- _Instructions_
**1.** From the essay on confronting racism, copy everything from "When I resist" down to "a long time.".
**2.** Answer these questions about the essay on confronting racism:
(a) When BIPOC are angry or passionate toward the writer, what can the writer do instead of policing their delivery, tone or language?
(b) What has the writer learned about reverse racism?
(c) To what does the writer compare their own fear?

- _Supplied text_
■ ■ ■

I’ve learned that I have to take courage and keeping breathing when I come face to face with BIPOC ready to take in what they are willing to share with me about the world they navigate that I haven’t directly experienced and can’t truly understand. My ability to stay humble and focused is very important. If BIPOC are angry or passionate towards me, I can find the reason behind it and listen to why instead of policing their delivery, tone or language.

I’ve learned that BIPOC do not own me anything, are not responsible for educating me about anything and do not need to cater to my needs, expectations or feelings. I’ve learned that when BIPOC request that I not comment or not attend or stay out of a space they’ve created for themselves that it is not a time to push their boundaries or complain. It’s likely less about me and more them about needing a break from white supremacy and space get relief from the whiteness they deal with constantly. I’ve learned that reverse racism is not and cannot be a thing. Period.

When I resist from centering myself, tone policing BIPOC, and inserting my white fragility into the mix, there is so much potential authentic human connection. Moment to moment I am strengthening my ability to adjust my behavior, beliefs and assumptions. I choose this because I want to and this is work I know I can do. This is a level of growth I could not access authentically before now and I’ve been trying to find my way here for a long time.

I’ll be honest that I do feel the fear of speaking out publicly against myself and about people of my race. But then I realize that I’m speaking out for my fellow human beings and against oppression. I feel the fear of being condemned, but I’m saying FU to that fear. I fear looking BIPOC in the eyes after owning all I’ve admitted, but it’s literally the least I can do after all this time. My fear is a tiny drop in the ocean compared to the havoc systemic racism causes, but fear has been a huge part of my silence. Overcoming my fear has actually not been as hard as I thought it would be.

■ ■ ■

- _Listed entries_
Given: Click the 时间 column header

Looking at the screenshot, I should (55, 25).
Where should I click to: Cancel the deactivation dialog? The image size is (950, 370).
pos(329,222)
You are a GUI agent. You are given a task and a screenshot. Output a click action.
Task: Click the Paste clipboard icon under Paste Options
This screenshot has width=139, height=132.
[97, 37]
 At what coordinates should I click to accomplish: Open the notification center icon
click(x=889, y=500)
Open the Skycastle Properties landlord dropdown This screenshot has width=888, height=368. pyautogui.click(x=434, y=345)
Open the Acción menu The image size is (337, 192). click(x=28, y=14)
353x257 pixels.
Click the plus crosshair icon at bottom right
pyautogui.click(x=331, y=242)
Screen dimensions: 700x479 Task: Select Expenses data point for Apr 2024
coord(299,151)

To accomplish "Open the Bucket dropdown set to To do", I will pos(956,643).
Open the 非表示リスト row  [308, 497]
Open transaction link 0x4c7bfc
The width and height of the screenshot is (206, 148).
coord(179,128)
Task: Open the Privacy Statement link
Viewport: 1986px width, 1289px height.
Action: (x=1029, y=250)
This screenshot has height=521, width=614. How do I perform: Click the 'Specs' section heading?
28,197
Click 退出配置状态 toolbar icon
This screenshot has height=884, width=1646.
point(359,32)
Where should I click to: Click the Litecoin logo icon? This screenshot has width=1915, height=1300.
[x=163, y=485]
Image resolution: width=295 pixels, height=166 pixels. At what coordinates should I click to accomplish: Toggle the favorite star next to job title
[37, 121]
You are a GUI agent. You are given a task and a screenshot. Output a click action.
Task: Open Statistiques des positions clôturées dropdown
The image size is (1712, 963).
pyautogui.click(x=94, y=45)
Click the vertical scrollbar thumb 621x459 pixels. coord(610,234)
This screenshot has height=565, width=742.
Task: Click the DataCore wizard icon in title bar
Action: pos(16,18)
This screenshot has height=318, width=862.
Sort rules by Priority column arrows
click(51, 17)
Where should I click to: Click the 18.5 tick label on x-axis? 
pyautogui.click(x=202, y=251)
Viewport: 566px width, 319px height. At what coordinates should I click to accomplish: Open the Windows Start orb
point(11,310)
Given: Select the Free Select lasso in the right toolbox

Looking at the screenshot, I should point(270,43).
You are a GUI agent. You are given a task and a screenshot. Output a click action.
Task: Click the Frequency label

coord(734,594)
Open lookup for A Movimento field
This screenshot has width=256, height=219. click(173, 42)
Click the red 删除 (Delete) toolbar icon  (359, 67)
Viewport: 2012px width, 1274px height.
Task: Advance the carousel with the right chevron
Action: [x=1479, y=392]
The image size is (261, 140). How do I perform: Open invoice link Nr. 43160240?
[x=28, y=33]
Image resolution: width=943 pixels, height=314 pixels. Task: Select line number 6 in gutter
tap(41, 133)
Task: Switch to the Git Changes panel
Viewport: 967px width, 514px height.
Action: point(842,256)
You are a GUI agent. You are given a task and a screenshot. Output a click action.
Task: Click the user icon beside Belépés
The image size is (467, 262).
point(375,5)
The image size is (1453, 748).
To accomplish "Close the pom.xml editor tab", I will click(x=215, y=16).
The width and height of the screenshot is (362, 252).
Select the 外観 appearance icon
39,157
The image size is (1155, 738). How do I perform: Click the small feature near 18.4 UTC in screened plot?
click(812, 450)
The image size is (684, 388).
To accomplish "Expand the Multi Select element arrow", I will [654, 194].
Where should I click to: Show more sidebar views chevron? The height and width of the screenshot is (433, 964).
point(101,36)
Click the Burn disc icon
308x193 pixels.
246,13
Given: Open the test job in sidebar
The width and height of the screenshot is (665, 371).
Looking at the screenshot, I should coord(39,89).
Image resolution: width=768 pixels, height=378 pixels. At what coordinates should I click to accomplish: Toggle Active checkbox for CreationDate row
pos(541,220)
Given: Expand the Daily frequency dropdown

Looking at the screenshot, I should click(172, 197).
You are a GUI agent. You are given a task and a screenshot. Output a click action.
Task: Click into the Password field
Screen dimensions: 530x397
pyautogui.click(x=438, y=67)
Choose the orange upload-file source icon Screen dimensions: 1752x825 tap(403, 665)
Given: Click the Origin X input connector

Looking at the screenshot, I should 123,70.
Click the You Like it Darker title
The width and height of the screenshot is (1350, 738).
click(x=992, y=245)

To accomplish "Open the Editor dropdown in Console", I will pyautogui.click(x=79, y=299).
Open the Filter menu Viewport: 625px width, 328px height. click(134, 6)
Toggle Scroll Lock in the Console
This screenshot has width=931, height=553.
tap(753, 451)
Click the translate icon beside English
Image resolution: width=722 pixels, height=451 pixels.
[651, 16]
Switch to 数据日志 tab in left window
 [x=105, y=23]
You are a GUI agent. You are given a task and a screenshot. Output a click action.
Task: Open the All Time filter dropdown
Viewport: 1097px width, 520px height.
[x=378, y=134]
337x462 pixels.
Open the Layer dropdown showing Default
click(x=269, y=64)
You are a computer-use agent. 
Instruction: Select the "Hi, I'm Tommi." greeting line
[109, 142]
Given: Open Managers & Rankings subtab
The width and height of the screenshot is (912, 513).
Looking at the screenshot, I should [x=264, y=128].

■ ■ ■

- _Responses_
**1.**
When I resist from centering myself, tone policing BIPOC, and inserting my white fragility into the mix, there is so much potential authentic human connection. Moment to moment I am strengthening my ability to adjust my behavior, beliefs and assumptions. I choose this because I want to and this is work I know I can do. This is a level of growth I could not access authentically before now and I’ve been trying to find my way here for a long time.

**2.**
(a) The writer can find the reason behind it and listen to why.
(b) That it is not and cannot be a thing.
(c) To a tiny drop in the ocean compared to the havoc systemic racism causes.